Record extracts -
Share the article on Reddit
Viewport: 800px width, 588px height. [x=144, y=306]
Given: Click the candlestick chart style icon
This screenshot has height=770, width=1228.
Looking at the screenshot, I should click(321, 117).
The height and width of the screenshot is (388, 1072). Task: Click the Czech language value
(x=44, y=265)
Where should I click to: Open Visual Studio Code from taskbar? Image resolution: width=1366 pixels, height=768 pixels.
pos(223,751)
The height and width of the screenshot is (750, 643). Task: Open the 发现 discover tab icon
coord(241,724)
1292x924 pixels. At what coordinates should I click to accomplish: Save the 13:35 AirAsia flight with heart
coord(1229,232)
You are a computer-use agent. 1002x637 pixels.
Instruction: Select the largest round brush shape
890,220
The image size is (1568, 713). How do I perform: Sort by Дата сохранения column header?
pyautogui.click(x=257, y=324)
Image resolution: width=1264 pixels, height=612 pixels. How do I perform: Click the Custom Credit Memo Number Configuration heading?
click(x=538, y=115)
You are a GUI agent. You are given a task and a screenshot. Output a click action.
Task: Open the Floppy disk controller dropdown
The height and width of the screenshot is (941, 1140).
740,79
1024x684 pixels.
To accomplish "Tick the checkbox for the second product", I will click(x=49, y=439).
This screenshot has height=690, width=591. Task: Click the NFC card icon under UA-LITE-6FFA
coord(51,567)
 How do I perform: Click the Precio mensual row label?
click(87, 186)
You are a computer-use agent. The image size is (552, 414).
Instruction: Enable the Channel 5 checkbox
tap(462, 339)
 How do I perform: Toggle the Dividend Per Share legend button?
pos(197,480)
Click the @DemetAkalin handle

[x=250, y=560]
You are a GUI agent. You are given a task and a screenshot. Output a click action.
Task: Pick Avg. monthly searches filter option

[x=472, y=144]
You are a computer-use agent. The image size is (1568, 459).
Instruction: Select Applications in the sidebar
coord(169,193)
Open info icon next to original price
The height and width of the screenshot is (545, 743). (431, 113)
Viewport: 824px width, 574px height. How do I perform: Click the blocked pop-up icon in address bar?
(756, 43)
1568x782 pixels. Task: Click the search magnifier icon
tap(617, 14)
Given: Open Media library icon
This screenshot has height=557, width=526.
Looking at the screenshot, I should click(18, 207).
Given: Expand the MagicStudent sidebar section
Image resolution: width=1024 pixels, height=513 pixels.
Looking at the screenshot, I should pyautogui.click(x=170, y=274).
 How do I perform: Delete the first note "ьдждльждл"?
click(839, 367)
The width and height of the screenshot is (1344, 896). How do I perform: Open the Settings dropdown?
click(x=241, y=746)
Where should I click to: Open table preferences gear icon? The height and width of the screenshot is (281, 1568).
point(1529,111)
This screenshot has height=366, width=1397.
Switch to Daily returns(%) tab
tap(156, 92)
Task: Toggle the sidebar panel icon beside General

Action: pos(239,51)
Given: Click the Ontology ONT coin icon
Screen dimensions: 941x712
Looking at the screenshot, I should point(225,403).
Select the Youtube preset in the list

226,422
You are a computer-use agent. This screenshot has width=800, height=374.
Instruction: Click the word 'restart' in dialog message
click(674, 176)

Problem description - Look through the entries above; find each line with the word "computer" and copy it.

Result for this exercise -
You are a computer-use agent. 1002x637 pixels.
You are a computer-use agent. The image size is (552, 414).
You are a computer-use agent. The image size is (1568, 459).
You are a computer-use agent. This screenshot has width=800, height=374.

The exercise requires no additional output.